Established in 2017, NTS has obtained Neuboron’s IP and technology licenses in the field of AB-BNCT. Through TLS’s new capital contribution, NTS becomes an equity joint venture with international capital. The business scope of NTS covers research, development, manufacturing, system integration, clinical trials, market accesses and sales of AB-BNCT system.

AB-BNCT is a powerful alternative cancer treatment to traditional radiotherapy and other particle therapies because it delivers targeted radiation selectively to cancer cells and spares surrounding healthy tissue. BNCT has demonstrated compelling responses for some of the most difficult to treat cancers and has been successful in treating cancer patients for whom other treatment options have been exhausted. Typically, patients only need to undergo 1 or 2 treatments with BNCT vs. dozens with conventional therapies.
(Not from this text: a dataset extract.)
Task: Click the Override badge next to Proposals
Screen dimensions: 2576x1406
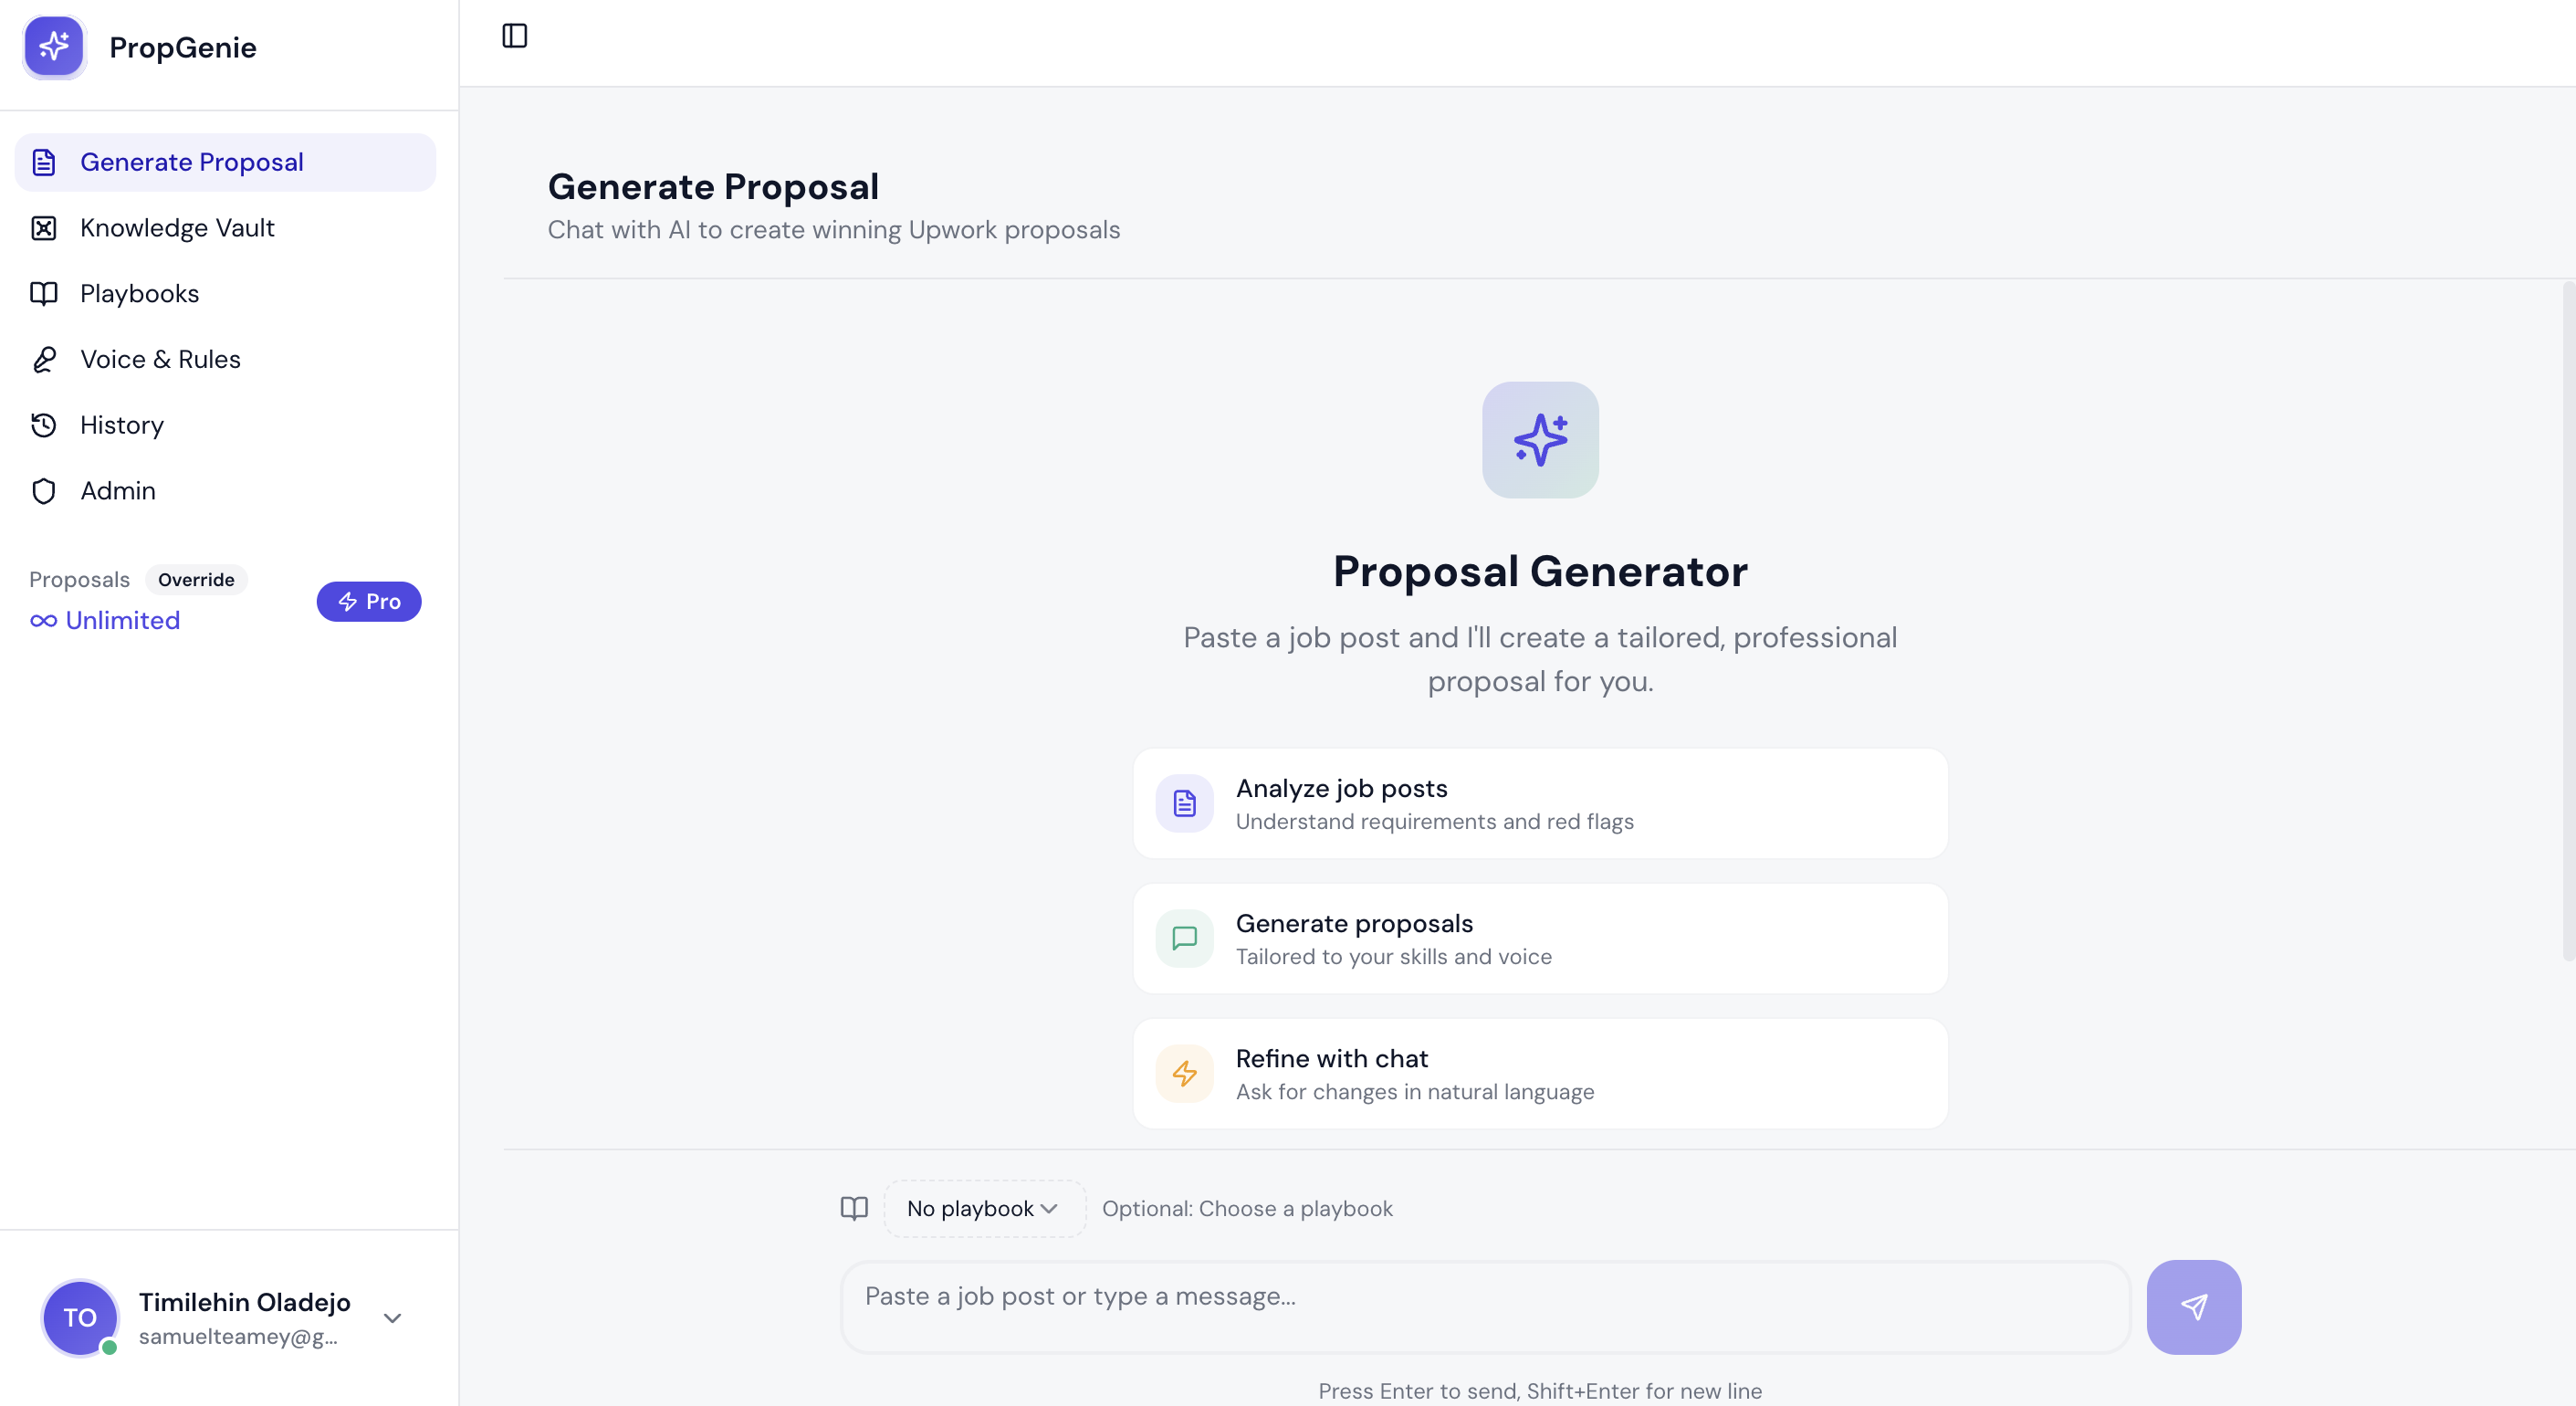Action: tap(196, 579)

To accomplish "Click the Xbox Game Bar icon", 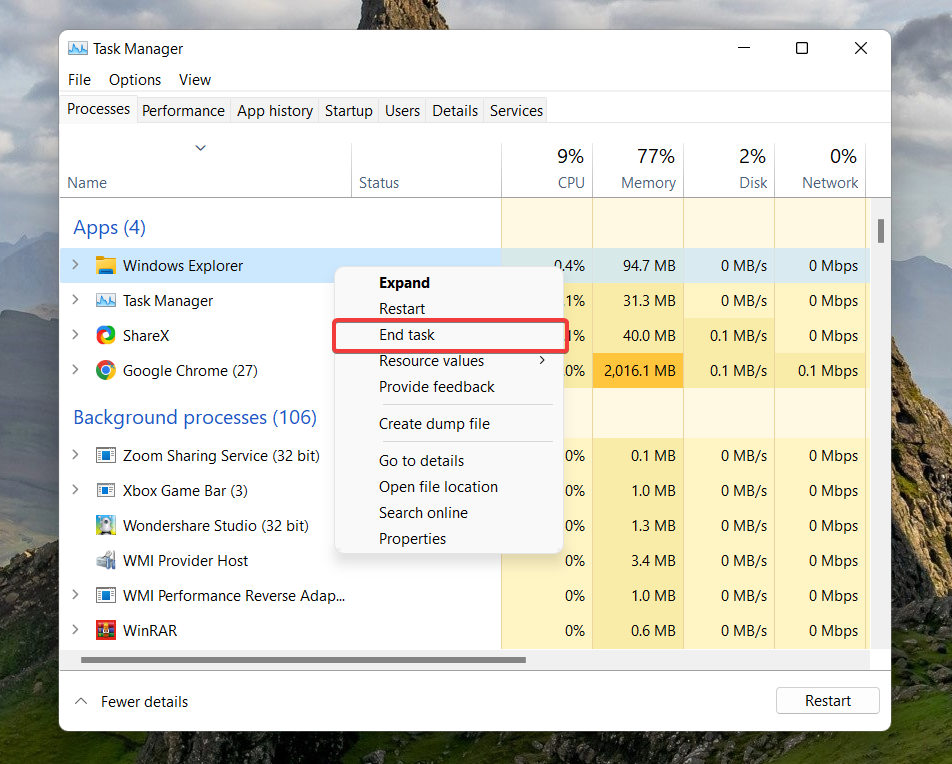I will [106, 490].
This provides patients with greater flexibility in their treatment regimen as well as enhance efficiency of the cancer center.

"China is one of the largest market opportunities for BNCT. Our partnership with Neuboron Therapy System includes delivering our accelerator-based neutron system and has the potential to transform the cancer therapy landscape. BNCT provides a new treatment modality for patients diagnosed with the most aggressive and recurrent cancers like gliomas, head and neck tumors, and melanomas," said Bruce Bauer, Chief Executive Officer of TAE Life Sciences. "We have found a true partner in NTS as we both work toward the common goal to enable AB-BNCT to become a first-line treatment for patients globally."